# [Instructions to follow]
What needs reproducing is the run of lines in the data below starting at the line with "사람책⭐ (156, 1964)" and ending at the line with "RapidVPN Features (62, 353)", both ends included. Copy it exactly, without pictures, and add nothing.

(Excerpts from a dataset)
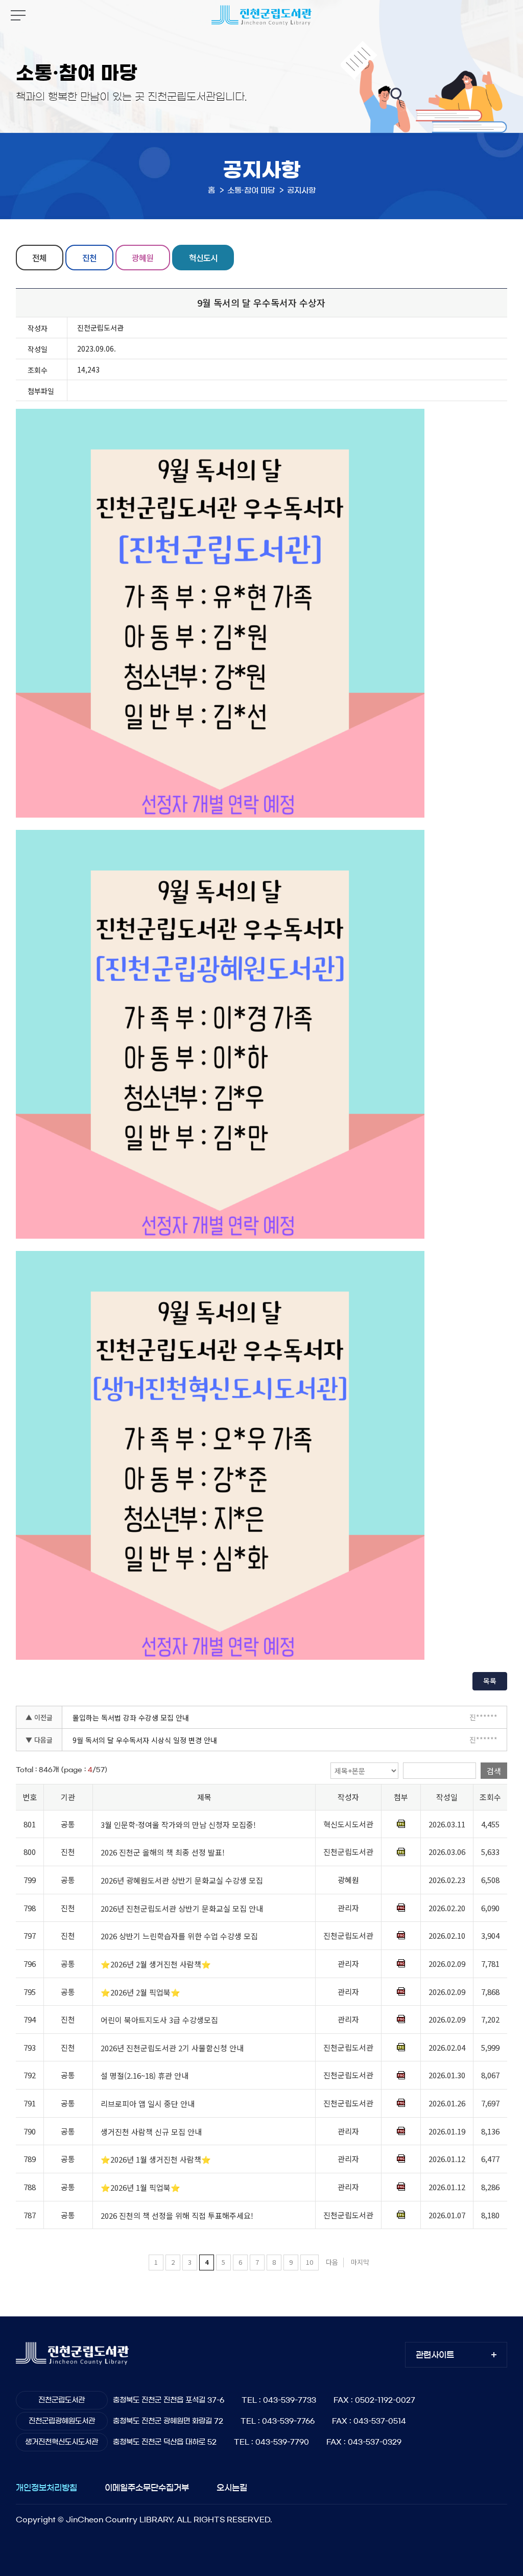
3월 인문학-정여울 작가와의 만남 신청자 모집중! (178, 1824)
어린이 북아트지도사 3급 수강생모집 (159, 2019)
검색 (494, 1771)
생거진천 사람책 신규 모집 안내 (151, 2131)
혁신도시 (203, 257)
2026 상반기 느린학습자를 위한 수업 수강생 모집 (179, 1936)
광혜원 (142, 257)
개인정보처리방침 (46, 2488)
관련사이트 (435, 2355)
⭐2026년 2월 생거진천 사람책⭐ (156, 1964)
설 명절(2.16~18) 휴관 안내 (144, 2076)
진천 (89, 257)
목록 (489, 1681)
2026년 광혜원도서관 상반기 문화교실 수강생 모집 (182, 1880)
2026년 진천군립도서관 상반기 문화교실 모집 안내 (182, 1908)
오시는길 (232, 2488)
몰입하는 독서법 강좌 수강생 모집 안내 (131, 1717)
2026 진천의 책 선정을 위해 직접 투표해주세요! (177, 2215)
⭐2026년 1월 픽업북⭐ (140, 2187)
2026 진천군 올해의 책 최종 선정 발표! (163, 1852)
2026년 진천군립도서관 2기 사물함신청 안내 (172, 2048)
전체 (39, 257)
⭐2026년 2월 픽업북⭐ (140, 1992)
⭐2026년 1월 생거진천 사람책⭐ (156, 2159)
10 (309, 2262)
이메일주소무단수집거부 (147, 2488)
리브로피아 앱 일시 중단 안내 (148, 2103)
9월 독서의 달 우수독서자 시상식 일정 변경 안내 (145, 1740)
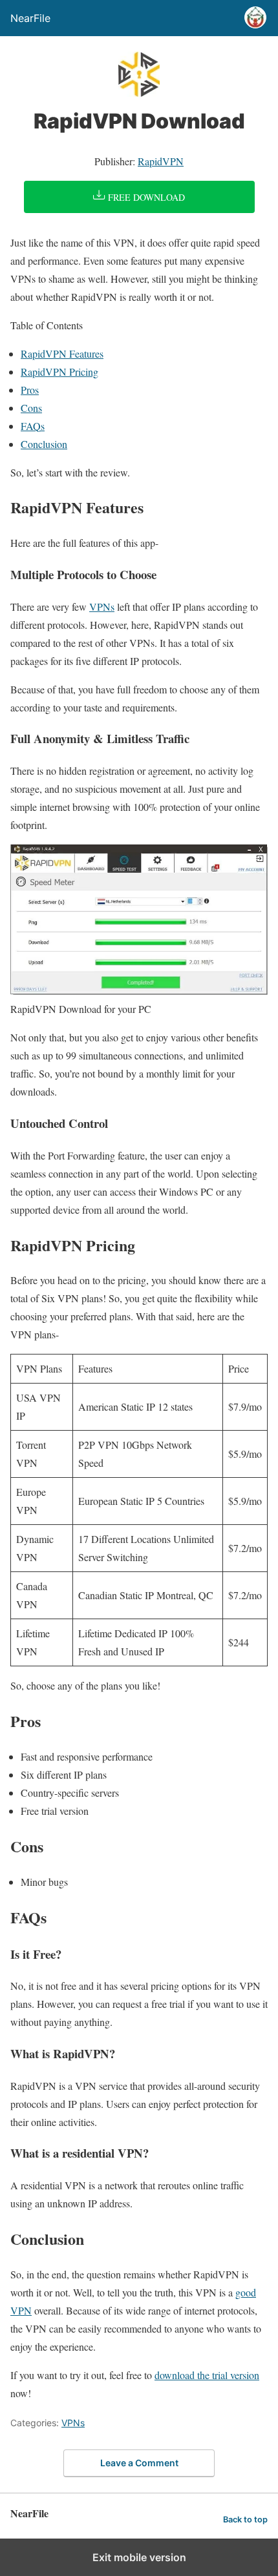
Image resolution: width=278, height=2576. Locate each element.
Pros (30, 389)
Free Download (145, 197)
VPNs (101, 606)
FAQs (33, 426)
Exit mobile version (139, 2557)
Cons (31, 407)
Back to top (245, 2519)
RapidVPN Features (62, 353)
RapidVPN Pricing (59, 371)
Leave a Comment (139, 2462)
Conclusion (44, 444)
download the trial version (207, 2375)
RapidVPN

# [Answer section]
⭐2026년 2월 생거진천 사람책⭐ (156, 1964)
설 명절(2.16~18) 휴관 안내 (144, 2076)
진천 (89, 257)
목록 (489, 1681)
2026년 광혜원도서관 상반기 문화교실 수강생 모집 (182, 1880)
2026년 진천군립도서관 상반기 문화교실 모집 안내 (182, 1908)
오시는길 (232, 2488)
몰입하는 독서법 강좌 수강생 모집 안내 (131, 1717)
2026 진천의 책 선정을 위해 직접 투표해주세요! (177, 2215)
⭐2026년 1월 픽업북⭐ (140, 2187)
2026 진천군 올해의 책 최종 선정 발표! (163, 1852)
2026년 진천군립도서관 2기 사물함신청 안내 (172, 2048)
전체 (39, 257)
⭐2026년 2월 픽업북⭐ (140, 1992)
⭐2026년 1월 생거진천 사람책⭐ (156, 2159)
10 (309, 2262)
이메일주소무단수집거부 (147, 2488)
리브로피아 앱 일시 중단 안내 (148, 2103)
9월 독서의 달 우수독서자 시상식 일정 변경 안내 (145, 1740)
Image resolution: width=278, height=2576. Locate each element.
Pros (30, 389)
Free Download (145, 197)
VPNs (101, 606)
FAQs (33, 426)
Exit mobile version (139, 2557)
Cons (31, 407)
Back to top (245, 2519)
RapidVPN Features (62, 353)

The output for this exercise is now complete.